After the war Branch helped to reorganize Thomas Branch and Sons as a banking house in Richmond. He became a leader among those businessmen struggling to rebuild the city’s economy and helped to found the Merchants’ Exchange, the Corn and Flour Exchange Association, and the Tobacco Exchange. Branch was also the Richmond banker for William Mahone and advised him in his effort to consolidate his railroad properties.
Branch soon became involved in politics, too. After racially polarized voting in October 1867 resulted in a Radical Republican majority at a state constitutional convention, white leaders organized as the Conservative Party. Branch was elected secretary of the party’s executive committee. Unlike most other committee members he had not been politically prominent before the Civil War, but his future seemed bright, and Conservatives in Richmond nominated him for the Senate of Virginia in 1869. Deeming defeat of the hated Radicals to be all important, the Conservatives entered into an alliance with moderate Republicans to back Gilbert Carlton Walker for governor, and they even sought support from black voters. Branch endorsed that tactic and urged Conservative speakers to appeal to the reason of black voters rather than abuse them.
Branch attended a barbecue sponsored by the Colored Walker Club of Richmond on July 2, 1869, four days before the election. A temporary bridge provided access to an island in the James River where the event took place, but a policeman refused to permit those without tickets to cross. Already on the island, Branch stepped onto the bridge and shouted to the policeman to open the gate to all. The crowd streamed onto the bridge, which suddenly collapsed. Branch fell under the broken timbers and chains of the bridge and drowned. After funeral services at Saint Paul’s Episcopal Church two days later, thousands of people followed Branch’s casket to Hollywood Cemetery. Members of the Colored Walker Club joined the procession, and along the way other African Americans taunted them as traitors.
Martha Patteson Branch never remarried and taught her children to revere their father’s memory.
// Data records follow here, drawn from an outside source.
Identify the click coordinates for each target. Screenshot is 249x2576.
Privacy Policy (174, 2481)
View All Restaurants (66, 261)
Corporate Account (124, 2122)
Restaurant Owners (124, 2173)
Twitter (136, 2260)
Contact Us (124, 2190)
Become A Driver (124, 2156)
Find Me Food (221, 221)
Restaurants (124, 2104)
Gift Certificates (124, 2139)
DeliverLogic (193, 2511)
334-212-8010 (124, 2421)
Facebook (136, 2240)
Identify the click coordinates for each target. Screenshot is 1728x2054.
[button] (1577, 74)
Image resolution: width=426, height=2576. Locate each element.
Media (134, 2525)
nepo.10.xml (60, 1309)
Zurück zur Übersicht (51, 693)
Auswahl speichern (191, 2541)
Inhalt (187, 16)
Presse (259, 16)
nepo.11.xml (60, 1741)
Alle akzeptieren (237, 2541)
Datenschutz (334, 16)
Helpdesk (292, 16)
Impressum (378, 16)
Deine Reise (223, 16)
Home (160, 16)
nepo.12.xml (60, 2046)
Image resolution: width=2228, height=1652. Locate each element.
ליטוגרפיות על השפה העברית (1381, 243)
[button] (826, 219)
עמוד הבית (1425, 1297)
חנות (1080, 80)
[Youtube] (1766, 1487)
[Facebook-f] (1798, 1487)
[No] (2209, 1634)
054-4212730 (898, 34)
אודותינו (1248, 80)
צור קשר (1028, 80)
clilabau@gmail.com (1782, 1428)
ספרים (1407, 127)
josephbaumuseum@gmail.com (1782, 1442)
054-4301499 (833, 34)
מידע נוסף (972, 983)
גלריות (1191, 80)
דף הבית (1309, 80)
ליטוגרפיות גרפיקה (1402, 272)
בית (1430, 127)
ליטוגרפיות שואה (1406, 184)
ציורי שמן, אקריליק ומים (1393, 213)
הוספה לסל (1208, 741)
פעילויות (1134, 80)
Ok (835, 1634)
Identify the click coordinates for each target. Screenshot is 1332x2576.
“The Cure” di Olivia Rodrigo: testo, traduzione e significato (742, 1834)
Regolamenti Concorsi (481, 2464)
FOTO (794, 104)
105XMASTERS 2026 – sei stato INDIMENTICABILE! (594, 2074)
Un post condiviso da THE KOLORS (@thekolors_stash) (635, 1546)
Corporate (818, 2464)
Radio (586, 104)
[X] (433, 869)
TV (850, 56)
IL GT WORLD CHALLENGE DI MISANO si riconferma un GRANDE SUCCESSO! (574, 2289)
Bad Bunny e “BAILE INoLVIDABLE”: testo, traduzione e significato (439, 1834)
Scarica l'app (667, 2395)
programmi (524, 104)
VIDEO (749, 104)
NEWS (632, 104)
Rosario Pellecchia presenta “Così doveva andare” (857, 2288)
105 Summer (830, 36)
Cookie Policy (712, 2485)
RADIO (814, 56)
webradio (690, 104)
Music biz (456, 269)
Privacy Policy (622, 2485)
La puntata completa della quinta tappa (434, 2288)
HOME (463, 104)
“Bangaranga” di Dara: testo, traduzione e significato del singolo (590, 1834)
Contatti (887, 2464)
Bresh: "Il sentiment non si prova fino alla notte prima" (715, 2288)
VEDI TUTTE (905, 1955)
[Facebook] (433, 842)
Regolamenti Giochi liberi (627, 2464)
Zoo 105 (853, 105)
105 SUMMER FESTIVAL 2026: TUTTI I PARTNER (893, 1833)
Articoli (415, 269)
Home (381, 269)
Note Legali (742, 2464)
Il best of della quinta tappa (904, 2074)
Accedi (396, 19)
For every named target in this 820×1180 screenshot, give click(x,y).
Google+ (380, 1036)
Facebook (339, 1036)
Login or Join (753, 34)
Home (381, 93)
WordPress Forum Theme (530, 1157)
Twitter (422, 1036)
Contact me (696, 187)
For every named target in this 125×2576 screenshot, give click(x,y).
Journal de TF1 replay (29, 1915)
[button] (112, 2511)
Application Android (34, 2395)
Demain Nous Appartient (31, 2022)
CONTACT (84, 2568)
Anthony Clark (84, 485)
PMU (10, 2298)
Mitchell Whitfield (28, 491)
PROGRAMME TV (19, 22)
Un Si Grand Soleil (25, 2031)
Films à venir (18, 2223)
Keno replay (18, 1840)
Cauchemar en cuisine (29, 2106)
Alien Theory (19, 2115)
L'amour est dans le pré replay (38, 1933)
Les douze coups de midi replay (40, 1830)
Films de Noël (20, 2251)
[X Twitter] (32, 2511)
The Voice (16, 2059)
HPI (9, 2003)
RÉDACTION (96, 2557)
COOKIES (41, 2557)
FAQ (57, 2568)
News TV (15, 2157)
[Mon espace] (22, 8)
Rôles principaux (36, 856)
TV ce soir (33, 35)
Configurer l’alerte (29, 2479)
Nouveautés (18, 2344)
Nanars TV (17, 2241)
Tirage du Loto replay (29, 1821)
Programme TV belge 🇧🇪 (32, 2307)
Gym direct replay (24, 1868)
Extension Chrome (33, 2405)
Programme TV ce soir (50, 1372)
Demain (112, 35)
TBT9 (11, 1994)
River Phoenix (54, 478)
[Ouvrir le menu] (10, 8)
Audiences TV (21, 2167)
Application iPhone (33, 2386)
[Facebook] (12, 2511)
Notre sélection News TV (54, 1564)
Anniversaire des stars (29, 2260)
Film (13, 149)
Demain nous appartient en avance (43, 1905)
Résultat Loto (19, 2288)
Others remembered him, too. John Sergeant Wise‘s racist novel about Reconstruction, The Lion’s Skin, published in 1905 shortly after a new state constitution effectively disfranchised African Americans, recounted the drowning death of “a leading banker” who had sought to win blacks to the cause of the Conservatives as “an ill omen” of the futility of that tactic. Branch’s youngest daughter, Mary-Cooke Branch Munford, later explained her activism as inspired by the example of her father.